Dataset records

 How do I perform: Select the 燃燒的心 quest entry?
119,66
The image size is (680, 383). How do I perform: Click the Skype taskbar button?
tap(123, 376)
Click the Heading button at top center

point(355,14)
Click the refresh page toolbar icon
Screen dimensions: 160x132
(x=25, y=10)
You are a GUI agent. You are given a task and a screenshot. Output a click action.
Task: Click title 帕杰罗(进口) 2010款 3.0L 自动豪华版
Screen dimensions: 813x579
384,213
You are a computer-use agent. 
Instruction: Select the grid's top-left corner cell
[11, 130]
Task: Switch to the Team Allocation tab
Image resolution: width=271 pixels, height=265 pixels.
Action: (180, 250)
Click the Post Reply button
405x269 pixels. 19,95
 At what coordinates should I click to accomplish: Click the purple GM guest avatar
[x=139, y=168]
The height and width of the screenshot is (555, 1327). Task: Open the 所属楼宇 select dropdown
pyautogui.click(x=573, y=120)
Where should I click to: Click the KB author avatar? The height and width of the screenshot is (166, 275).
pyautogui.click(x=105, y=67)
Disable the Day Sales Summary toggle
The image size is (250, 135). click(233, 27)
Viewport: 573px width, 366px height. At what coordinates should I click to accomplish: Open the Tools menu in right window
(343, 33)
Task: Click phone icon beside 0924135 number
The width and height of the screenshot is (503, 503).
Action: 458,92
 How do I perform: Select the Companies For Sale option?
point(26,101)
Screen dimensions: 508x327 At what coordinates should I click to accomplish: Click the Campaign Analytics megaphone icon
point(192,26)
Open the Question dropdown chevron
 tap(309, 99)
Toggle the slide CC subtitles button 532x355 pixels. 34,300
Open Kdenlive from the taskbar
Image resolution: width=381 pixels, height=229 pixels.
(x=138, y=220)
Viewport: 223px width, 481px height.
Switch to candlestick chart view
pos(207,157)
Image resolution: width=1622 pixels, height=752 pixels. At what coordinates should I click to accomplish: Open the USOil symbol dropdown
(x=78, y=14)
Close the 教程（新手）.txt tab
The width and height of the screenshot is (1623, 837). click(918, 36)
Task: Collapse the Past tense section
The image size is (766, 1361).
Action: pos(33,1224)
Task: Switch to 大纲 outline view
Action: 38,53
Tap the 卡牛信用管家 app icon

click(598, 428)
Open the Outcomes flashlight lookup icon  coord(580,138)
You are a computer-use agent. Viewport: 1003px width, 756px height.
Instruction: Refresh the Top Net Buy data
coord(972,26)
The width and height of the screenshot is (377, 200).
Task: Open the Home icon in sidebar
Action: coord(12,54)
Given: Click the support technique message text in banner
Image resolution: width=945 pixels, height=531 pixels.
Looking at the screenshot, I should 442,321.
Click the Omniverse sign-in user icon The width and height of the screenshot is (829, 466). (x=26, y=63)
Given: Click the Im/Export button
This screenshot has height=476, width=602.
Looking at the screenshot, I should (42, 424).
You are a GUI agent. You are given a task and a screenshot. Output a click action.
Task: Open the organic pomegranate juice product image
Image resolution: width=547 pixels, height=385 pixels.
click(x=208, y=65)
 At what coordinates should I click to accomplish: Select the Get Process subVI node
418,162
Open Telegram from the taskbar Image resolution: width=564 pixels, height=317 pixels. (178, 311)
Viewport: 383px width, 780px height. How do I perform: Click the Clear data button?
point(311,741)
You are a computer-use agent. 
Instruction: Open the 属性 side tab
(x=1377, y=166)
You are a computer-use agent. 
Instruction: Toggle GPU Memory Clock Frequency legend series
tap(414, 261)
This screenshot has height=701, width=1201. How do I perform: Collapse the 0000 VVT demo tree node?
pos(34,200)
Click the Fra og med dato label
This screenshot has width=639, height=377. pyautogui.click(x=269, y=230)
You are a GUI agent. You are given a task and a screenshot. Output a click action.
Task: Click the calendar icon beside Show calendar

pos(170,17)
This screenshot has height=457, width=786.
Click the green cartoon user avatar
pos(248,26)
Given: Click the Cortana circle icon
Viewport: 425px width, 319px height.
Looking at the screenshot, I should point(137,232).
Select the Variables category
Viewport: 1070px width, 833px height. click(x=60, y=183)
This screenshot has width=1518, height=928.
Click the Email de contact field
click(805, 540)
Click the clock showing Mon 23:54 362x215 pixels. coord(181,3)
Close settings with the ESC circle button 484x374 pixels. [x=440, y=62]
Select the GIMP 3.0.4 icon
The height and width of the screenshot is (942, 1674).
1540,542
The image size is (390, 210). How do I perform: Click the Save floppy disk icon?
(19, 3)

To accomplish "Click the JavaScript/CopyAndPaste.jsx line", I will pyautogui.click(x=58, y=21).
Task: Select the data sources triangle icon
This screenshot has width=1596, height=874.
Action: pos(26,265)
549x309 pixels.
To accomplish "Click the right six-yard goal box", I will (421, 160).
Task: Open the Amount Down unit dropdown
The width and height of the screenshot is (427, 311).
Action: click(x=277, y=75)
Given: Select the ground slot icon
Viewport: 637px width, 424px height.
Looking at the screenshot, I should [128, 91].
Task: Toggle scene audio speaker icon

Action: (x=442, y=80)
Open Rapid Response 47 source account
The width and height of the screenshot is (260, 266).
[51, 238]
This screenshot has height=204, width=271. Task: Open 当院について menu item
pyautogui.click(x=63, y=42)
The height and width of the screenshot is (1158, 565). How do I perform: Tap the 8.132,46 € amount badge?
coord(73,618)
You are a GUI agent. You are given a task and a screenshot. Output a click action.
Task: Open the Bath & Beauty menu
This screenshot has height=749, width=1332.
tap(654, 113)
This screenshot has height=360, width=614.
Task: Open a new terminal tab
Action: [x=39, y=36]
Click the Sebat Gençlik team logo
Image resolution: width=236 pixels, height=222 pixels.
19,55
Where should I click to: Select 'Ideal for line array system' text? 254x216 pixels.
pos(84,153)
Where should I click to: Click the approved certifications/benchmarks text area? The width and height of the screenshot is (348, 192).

The exercise
Can you write out the listing again, changing every "dropdown" to "drop-down" and leaving everything else unchanged?

Expected answer
 How do I perform: Select the 燃燒的心 quest entry?
119,66
The image size is (680, 383). How do I perform: Click the Skype taskbar button?
tap(123, 376)
Click the Heading button at top center

point(355,14)
Click the refresh page toolbar icon
Screen dimensions: 160x132
(x=25, y=10)
You are a GUI agent. You are given a task and a screenshot. Output a click action.
Task: Click title 帕杰罗(进口) 2010款 3.0L 自动豪华版
Screen dimensions: 813x579
384,213
You are a computer-use agent. 
Instruction: Select the grid's top-left corner cell
[11, 130]
Task: Switch to the Team Allocation tab
Image resolution: width=271 pixels, height=265 pixels.
Action: (180, 250)
Click the Post Reply button
405x269 pixels. 19,95
 At what coordinates should I click to accomplish: Click the purple GM guest avatar
[x=139, y=168]
The height and width of the screenshot is (555, 1327). Task: Open the 所属楼宇 select drop-down
pyautogui.click(x=573, y=120)
Where should I click to: Click the KB author avatar? The height and width of the screenshot is (166, 275).
pyautogui.click(x=105, y=67)
Disable the Day Sales Summary toggle
The image size is (250, 135). click(233, 27)
Viewport: 573px width, 366px height. At what coordinates should I click to accomplish: Open the Tools menu in right window
(343, 33)
Task: Click phone icon beside 0924135 number
The width and height of the screenshot is (503, 503).
Action: 458,92
 How do I perform: Select the Companies For Sale option?
point(26,101)
Screen dimensions: 508x327 At what coordinates should I click to accomplish: Click the Campaign Analytics megaphone icon
point(192,26)
Open the Question drop-down chevron
 tap(309, 99)
Toggle the slide CC subtitles button 532x355 pixels. 34,300
Open Kdenlive from the taskbar
Image resolution: width=381 pixels, height=229 pixels.
(x=138, y=220)
Viewport: 223px width, 481px height.
Switch to candlestick chart view
pos(207,157)
Image resolution: width=1622 pixels, height=752 pixels. At what coordinates should I click to accomplish: Open the USOil symbol drop-down
(x=78, y=14)
Close the 教程（新手）.txt tab
The width and height of the screenshot is (1623, 837). click(918, 36)
Task: Collapse the Past tense section
The image size is (766, 1361).
Action: pos(33,1224)
Task: Switch to 大纲 outline view
Action: 38,53
Tap the 卡牛信用管家 app icon

click(598, 428)
Open the Outcomes flashlight lookup icon  coord(580,138)
You are a computer-use agent. Viewport: 1003px width, 756px height.
Instruction: Refresh the Top Net Buy data
coord(972,26)
The width and height of the screenshot is (377, 200).
Task: Open the Home icon in sidebar
Action: coord(12,54)
Given: Click the support technique message text in banner
Image resolution: width=945 pixels, height=531 pixels.
Looking at the screenshot, I should 442,321.
Click the Omniverse sign-in user icon The width and height of the screenshot is (829, 466). (x=26, y=63)
Given: Click the Im/Export button
This screenshot has height=476, width=602.
Looking at the screenshot, I should (42, 424).
You are a GUI agent. You are given a task and a screenshot. Output a click action.
Task: Open the organic pomegranate juice product image
Image resolution: width=547 pixels, height=385 pixels.
click(x=208, y=65)
 At what coordinates should I click to accomplish: Select the Get Process subVI node
418,162
Open Telegram from the taskbar Image resolution: width=564 pixels, height=317 pixels. (178, 311)
Viewport: 383px width, 780px height. How do I perform: Click the Clear data button?
point(311,741)
You are a computer-use agent. 
Instruction: Open the 属性 side tab
(x=1377, y=166)
You are a computer-use agent. 
Instruction: Toggle GPU Memory Clock Frequency legend series
tap(414, 261)
This screenshot has height=701, width=1201. How do I perform: Collapse the 0000 VVT demo tree node?
pos(34,200)
Click the Fra og med dato label
This screenshot has width=639, height=377. pyautogui.click(x=269, y=230)
You are a GUI agent. You are given a task and a screenshot. Output a click action.
Task: Click the calendar icon beside Show calendar

pos(170,17)
This screenshot has height=457, width=786.
Click the green cartoon user avatar
pos(248,26)
Given: Click the Cortana circle icon
Viewport: 425px width, 319px height.
Looking at the screenshot, I should point(137,232).
Select the Variables category
Viewport: 1070px width, 833px height. click(x=60, y=183)
This screenshot has width=1518, height=928.
Click the Email de contact field
click(805, 540)
Click the clock showing Mon 23:54 362x215 pixels. coord(181,3)
Close settings with the ESC circle button 484x374 pixels. [x=440, y=62]
Select the GIMP 3.0.4 icon
The height and width of the screenshot is (942, 1674).
1540,542
The image size is (390, 210). How do I perform: Click the Save floppy disk icon?
(19, 3)

To accomplish "Click the JavaScript/CopyAndPaste.jsx line", I will pyautogui.click(x=58, y=21).
Task: Select the data sources triangle icon
This screenshot has width=1596, height=874.
Action: pos(26,265)
549x309 pixels.
To accomplish "Click the right six-yard goal box", I will (421, 160).
Task: Open the Amount Down unit drop-down
The width and height of the screenshot is (427, 311).
Action: click(x=277, y=75)
Given: Select the ground slot icon
Viewport: 637px width, 424px height.
Looking at the screenshot, I should [128, 91].
Task: Toggle scene audio speaker icon

Action: (x=442, y=80)
Open Rapid Response 47 source account
The width and height of the screenshot is (260, 266).
[51, 238]
This screenshot has height=204, width=271. Task: Open 当院について menu item
pyautogui.click(x=63, y=42)
The height and width of the screenshot is (1158, 565). How do I perform: Tap the 8.132,46 € amount badge?
coord(73,618)
You are a GUI agent. You are given a task and a screenshot. Output a click action.
Task: Open the Bath & Beauty menu
This screenshot has height=749, width=1332.
tap(654, 113)
This screenshot has height=360, width=614.
Task: Open a new terminal tab
Action: [x=39, y=36]
Click the Sebat Gençlik team logo
Image resolution: width=236 pixels, height=222 pixels.
19,55
Where should I click to: Select 'Ideal for line array system' text? 254x216 pixels.
pos(84,153)
Where should I click to: Click the approved certifications/benchmarks text area? The width and height of the screenshot is (348, 192).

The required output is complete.